--- Recorded data ---

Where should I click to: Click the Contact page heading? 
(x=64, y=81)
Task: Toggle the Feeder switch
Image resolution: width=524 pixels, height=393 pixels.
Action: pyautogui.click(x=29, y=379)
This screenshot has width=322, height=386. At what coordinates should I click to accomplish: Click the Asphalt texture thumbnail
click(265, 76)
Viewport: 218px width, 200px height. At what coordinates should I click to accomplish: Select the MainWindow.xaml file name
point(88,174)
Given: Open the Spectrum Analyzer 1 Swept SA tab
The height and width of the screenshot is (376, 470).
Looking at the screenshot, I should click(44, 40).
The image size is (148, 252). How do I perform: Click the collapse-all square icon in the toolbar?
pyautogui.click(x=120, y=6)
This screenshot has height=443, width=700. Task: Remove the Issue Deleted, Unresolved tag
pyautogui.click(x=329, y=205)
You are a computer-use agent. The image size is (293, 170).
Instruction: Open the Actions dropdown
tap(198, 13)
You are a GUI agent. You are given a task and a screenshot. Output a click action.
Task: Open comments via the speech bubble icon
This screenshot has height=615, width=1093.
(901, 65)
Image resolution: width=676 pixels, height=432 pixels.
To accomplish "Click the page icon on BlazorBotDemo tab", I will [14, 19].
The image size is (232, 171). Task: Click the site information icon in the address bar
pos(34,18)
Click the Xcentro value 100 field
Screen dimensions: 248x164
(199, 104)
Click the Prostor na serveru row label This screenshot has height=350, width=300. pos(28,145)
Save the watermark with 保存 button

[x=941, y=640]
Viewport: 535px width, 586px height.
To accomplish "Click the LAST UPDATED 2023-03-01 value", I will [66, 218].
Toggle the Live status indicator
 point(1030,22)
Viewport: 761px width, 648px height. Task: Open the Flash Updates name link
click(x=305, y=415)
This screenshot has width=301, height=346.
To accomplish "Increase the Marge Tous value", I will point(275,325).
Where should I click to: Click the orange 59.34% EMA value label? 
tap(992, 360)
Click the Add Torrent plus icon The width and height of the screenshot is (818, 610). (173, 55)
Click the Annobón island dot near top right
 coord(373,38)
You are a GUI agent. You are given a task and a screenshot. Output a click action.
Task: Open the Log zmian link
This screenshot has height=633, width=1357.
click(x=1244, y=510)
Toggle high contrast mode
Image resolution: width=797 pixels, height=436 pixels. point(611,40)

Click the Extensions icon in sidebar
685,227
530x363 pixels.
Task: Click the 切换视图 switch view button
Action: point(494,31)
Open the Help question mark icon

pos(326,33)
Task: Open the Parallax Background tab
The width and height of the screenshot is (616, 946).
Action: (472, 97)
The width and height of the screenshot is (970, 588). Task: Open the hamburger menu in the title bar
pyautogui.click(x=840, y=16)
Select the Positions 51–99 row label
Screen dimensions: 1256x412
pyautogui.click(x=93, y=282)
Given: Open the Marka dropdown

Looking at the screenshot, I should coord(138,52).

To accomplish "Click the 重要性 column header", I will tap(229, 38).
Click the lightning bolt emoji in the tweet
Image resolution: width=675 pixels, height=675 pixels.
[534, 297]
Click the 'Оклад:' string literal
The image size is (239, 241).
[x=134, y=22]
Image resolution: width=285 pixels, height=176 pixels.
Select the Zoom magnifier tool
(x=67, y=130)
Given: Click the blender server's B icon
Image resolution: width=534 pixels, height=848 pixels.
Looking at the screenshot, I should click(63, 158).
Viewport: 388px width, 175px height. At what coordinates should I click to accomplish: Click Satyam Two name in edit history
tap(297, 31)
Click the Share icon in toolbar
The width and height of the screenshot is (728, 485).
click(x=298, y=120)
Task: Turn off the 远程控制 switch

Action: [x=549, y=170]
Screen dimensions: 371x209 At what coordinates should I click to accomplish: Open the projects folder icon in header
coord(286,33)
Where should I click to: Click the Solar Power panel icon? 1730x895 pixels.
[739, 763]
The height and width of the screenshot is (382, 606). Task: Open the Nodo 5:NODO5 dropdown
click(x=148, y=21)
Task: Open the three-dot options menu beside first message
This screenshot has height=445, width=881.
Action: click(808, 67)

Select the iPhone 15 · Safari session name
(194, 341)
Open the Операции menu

---

Required action - Every line from the one containing "Image resolution: width=534" through the last line above should be retyped exactly; no other lines are wanted.

Output of the exercise -
Image resolution: width=534 pixels, height=848 pixels.
Looking at the screenshot, I should click(63, 158).
Viewport: 388px width, 175px height. At what coordinates should I click to accomplish: Click Satyam Two name in edit history
tap(297, 31)
Click the Share icon in toolbar
The width and height of the screenshot is (728, 485).
click(x=298, y=120)
Task: Turn off the 远程控制 switch

Action: [x=549, y=170]
Screen dimensions: 371x209 At what coordinates should I click to accomplish: Open the projects folder icon in header
coord(286,33)
Where should I click to: Click the Solar Power panel icon? 1730x895 pixels.
[739, 763]
The height and width of the screenshot is (382, 606). Task: Open the Nodo 5:NODO5 dropdown
click(x=148, y=21)
Task: Open the three-dot options menu beside first message
This screenshot has height=445, width=881.
Action: click(808, 67)

Select the iPhone 15 · Safari session name
(194, 341)
Open the Операции menu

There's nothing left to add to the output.